--- WORK TO COMPLETE ---
How many lines in the material below contain the string "height"? Answer with the number alone.

--- SUPPLIED RECORDS ---
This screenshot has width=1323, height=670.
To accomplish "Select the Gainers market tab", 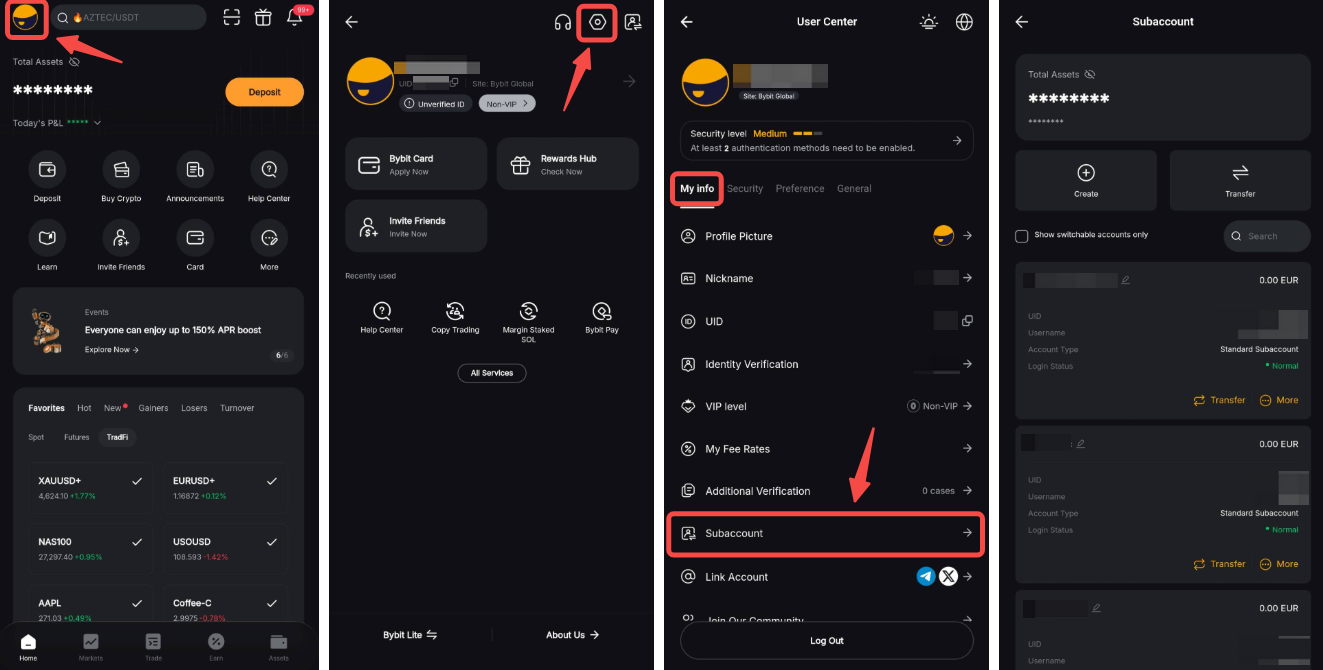I will 153,408.
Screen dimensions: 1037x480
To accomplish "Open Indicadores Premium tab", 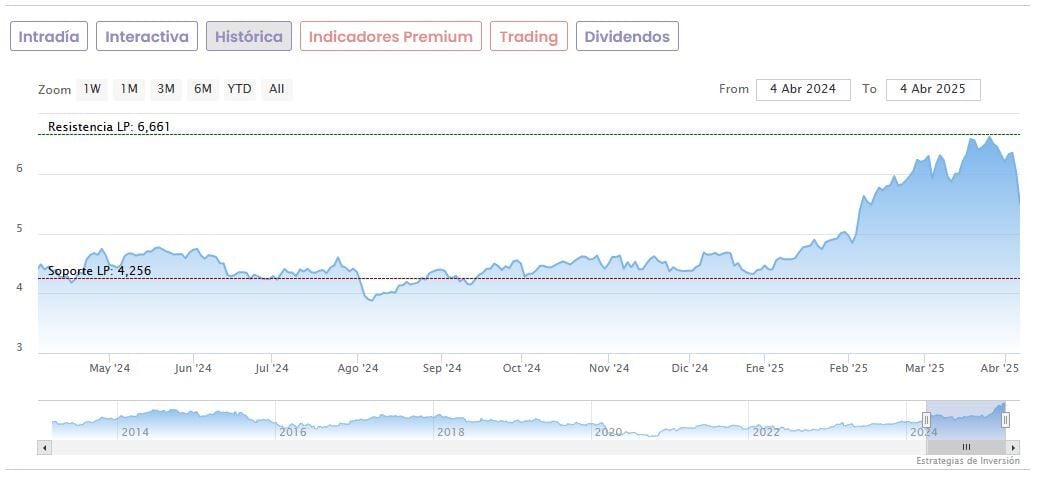I will [390, 37].
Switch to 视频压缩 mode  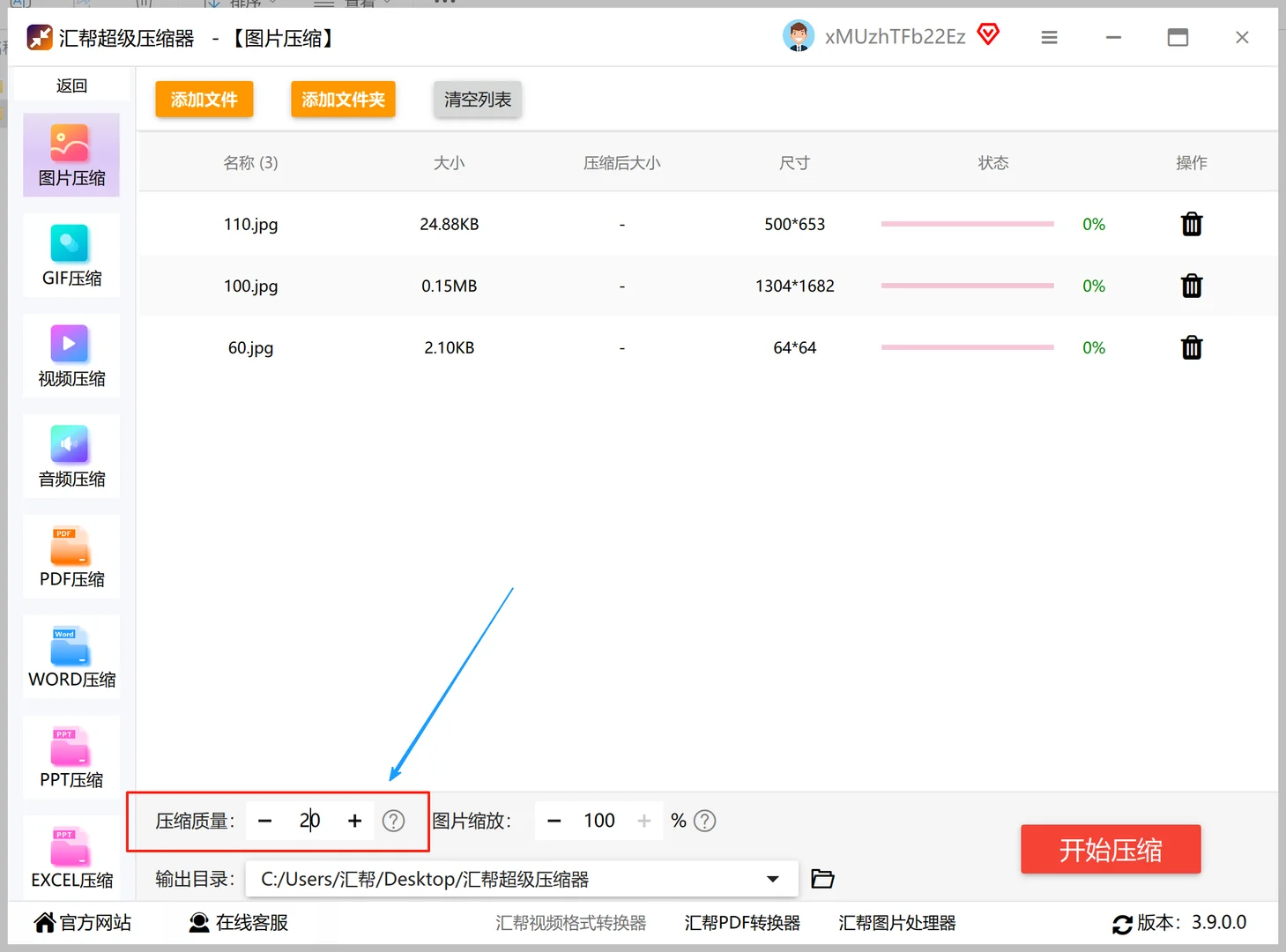(71, 355)
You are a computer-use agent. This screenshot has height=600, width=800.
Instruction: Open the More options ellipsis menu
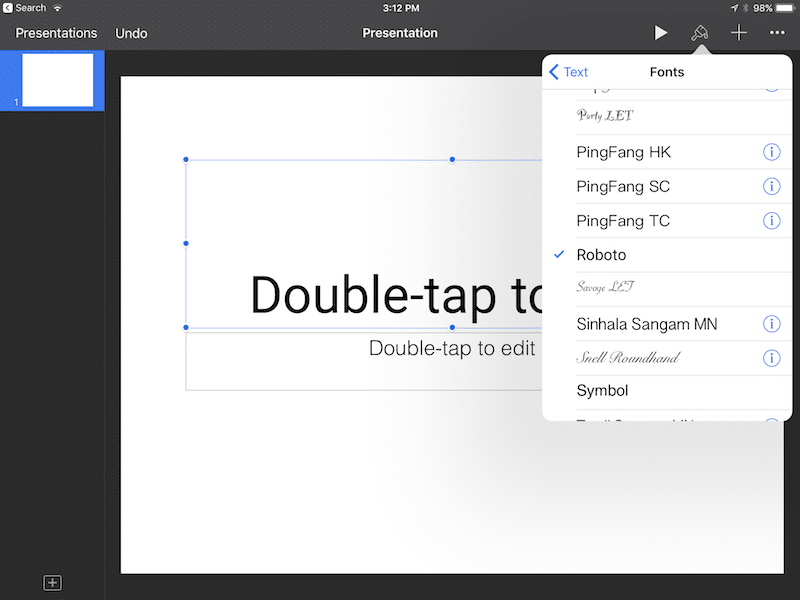point(776,32)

--- ANSWER TO THE PROBLEM ---
2